We have taken a number of steps to avoid the interception of data as it is transmitted across the Internet, and to prevent hostile actors accessing site accounts.
You can read more about the techniques we have used below.
Secure Socket Layer (SSL) and Transport Layer Security (TLS)
- SSL is an encryption-based Internet security protocol. SSL is the predecessor to the modern TLS encryption used today. A website that implements SSL/TLS has “https://” in its URL instead of “http://”.
- SSL/TLS encrypts data that flows between a user’s browser and this site. This means that anyone who tries to intercept this data will only see a garbled mix of characters that is nearly impossible to decrypt.
- That’s why we only allow access to this site through URLs that start with https://.
Captcha
- A Captcha test aims to determine if a user is a real person. Captcha stands for “Completely Automated Public Turing test to tell Computers and Humans Apart”.
- Captchas are used around this site at key points of interaction with the user.
- This site uses a simple Captcha test, asking the user to interpret an obscure image. Get it right and you carry on. Get it wrong, and you have to try again.
- For basic hacking, this may be enough. But it won’t stop advanced hackers.
- That’s why it’s not the only protection we have in place.
- Based on site configuration, this may be on or off.
Two Factor Authentication (2FA)
- 2FA is a method of adding additional security to your account.
- The first “factor” is your usual password that is standard for any account.
- The second “factor” is a one-time verification code, sent to a device that only you have access to.
- In many 2FA implementations, that one-time verification code is sent to your mobile via SMS. Unfortunately, SMS’ costs us money!
- For this site, we send you a one-time verification code by email. Only you should have access to your email address, so email 2FA is a good additional security layer.
- Based on site configuration, this may be on or off.
Accounts
- Registering for an account on the site, requires the user to specify a username of their choice and an email address that they have access to. The username and email address must be unique across the site.

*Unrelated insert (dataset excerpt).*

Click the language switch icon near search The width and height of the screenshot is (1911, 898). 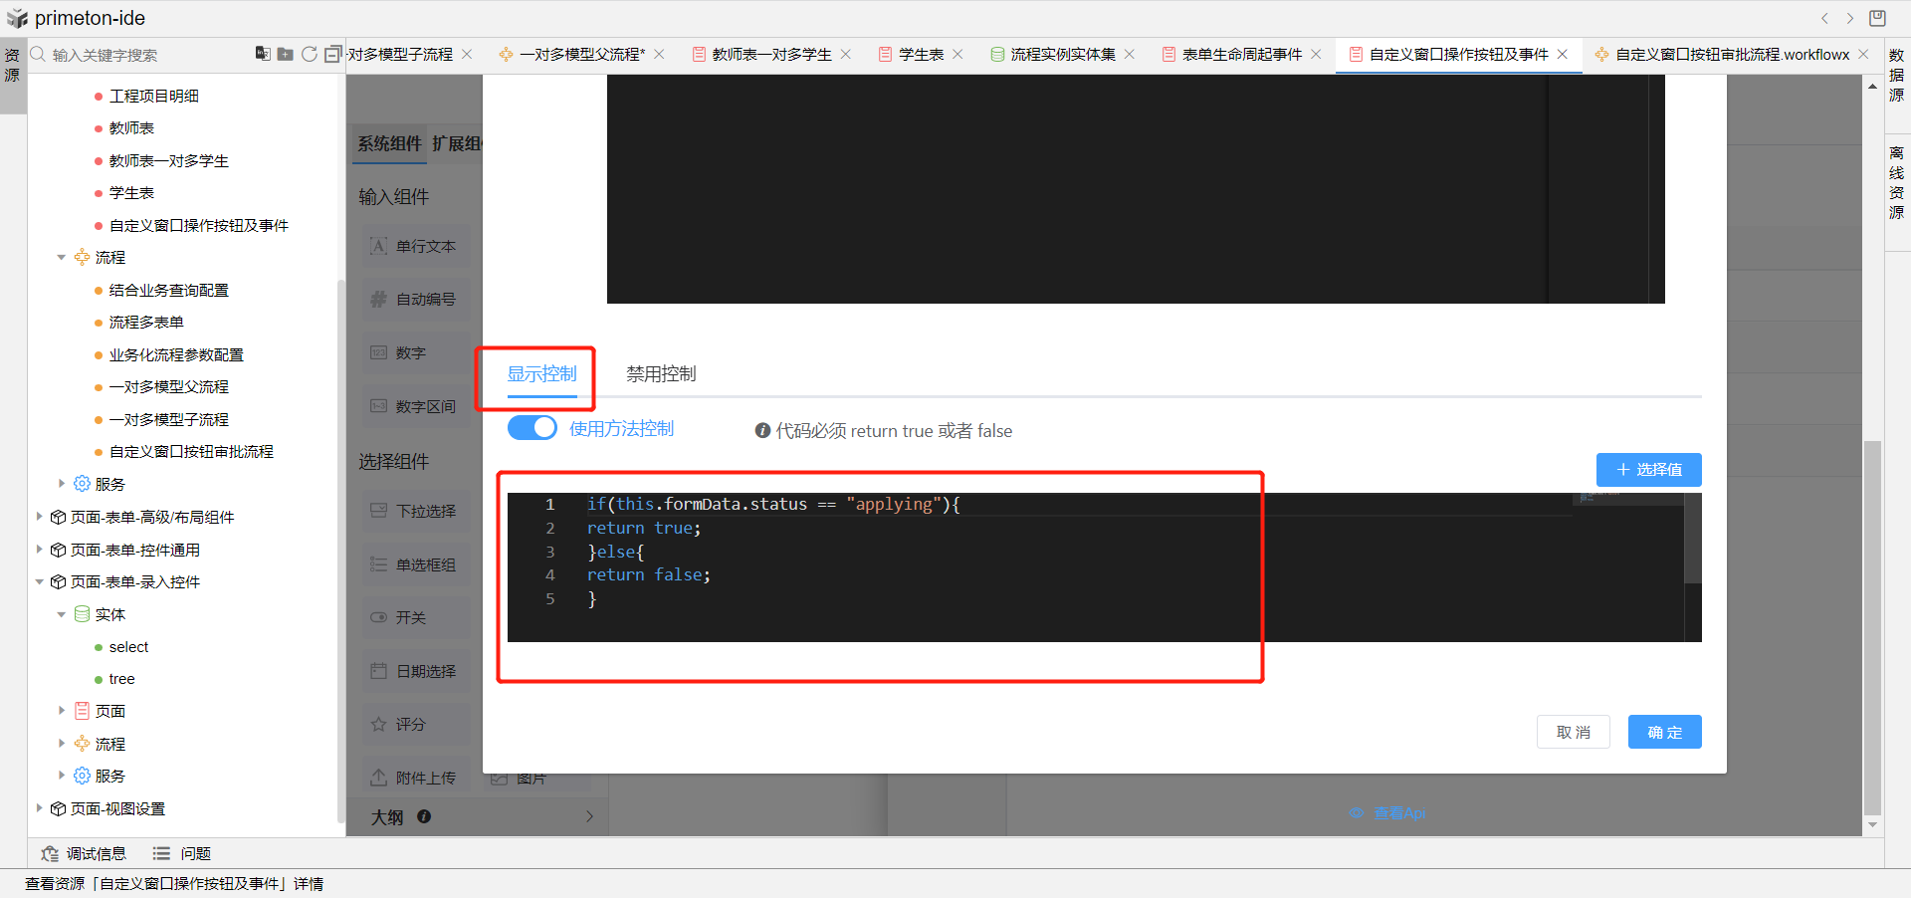coord(263,54)
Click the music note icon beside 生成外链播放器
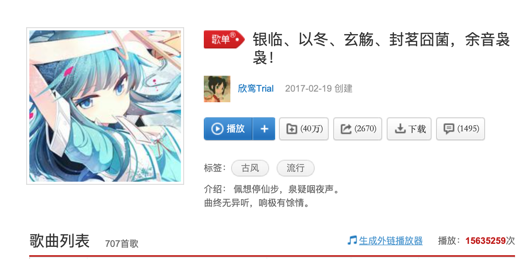 [352, 240]
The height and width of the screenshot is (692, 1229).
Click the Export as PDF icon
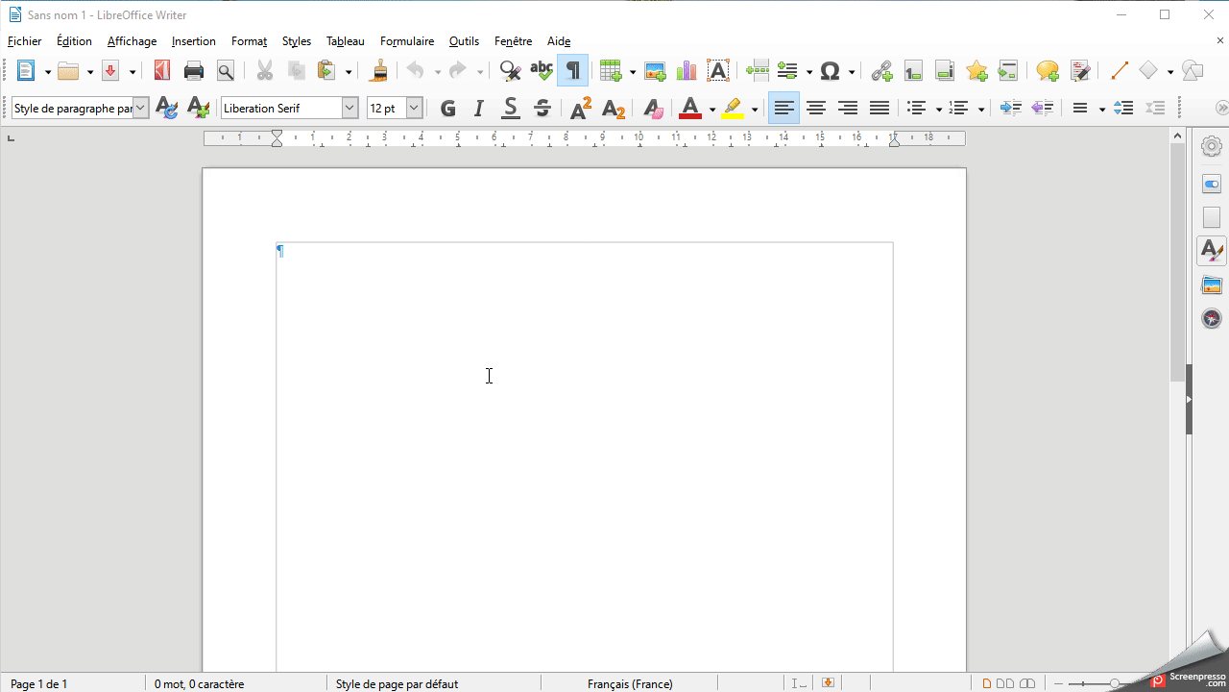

- Usernames need to be a minimum number of characters (based on site configuration) and they have to be unique.
- The site will generate a random password and will email it to the user.
- They can change this random password to something easier to remember through their Profile page after successfully logging in.
Accessing an Account
- In order to access an account, the account holder needs to initially specify their username and solve a Captcha.
- If the username doesn’t exist on the site, we won’t tell you. That way we are not helping hostile actors work out which usernames are valid ones to try to get access to.
- The site will send the account holder a one-time verification code to the email address they first registered on the site with. If the user doesn’t have access to the email address, then they won’t get the one-time verification code and therefore they won’t get access to the account.
- These one-time verification codes are time-limited. I.e. they will only work for 10 mins after they are issued, so that limits any chance of a hostile actor intercepting the one-time verification code.
Summary
Unfortunately, applying these techniques to reduce the likelihood of hostile actors getting access to accounts, leads to some additional hoops for account holders to jump through to login.
We think it’s worth a little bit of pain to protect our account holders as best we can.